◆ Data section ◆

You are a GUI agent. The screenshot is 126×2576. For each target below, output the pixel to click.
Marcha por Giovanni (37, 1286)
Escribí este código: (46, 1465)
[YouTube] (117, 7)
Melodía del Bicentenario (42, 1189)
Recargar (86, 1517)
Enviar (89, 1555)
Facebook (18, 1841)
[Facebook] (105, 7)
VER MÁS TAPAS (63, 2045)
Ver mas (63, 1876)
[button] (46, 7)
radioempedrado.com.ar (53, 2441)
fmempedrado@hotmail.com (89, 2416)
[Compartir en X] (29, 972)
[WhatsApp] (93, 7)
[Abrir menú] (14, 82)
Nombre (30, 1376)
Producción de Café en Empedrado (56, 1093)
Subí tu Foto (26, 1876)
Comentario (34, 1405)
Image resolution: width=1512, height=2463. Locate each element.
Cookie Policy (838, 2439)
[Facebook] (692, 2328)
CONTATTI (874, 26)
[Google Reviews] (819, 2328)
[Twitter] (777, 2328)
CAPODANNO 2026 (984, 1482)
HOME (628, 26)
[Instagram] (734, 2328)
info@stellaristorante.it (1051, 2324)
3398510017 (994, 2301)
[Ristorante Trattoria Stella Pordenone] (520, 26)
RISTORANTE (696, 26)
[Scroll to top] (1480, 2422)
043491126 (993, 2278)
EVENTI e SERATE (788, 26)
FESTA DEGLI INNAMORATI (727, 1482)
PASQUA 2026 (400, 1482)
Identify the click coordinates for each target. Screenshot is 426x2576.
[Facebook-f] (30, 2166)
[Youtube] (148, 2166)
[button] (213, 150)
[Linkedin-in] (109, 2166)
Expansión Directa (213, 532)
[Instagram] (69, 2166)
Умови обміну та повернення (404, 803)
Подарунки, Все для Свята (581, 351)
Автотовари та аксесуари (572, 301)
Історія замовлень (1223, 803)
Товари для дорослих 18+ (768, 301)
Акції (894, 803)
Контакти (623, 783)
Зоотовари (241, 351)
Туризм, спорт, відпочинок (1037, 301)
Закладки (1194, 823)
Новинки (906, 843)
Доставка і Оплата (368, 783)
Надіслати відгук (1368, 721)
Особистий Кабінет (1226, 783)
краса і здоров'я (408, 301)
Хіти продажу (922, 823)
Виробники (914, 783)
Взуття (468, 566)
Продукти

◆ Exercise prompt ◆
Reproduce the records above exactly, starting with the line that contains "Історія замовлень (1223, 803)" and ending with the last line.

◆ Result for this exercise ◆
Історія замовлень (1223, 803)
Товари для дорослих 18+ (768, 301)
Акції (894, 803)
Контакти (623, 783)
Зоотовари (241, 351)
Туризм, спорт, відпочинок (1037, 301)
Закладки (1194, 823)
Новинки (906, 843)
Доставка і Оплата (368, 783)
Надіслати відгук (1368, 721)
Особистий Кабінет (1226, 783)
краса і здоров'я (408, 301)
Хіти продажу (922, 823)
Виробники (914, 783)
Взуття (468, 566)
Продукти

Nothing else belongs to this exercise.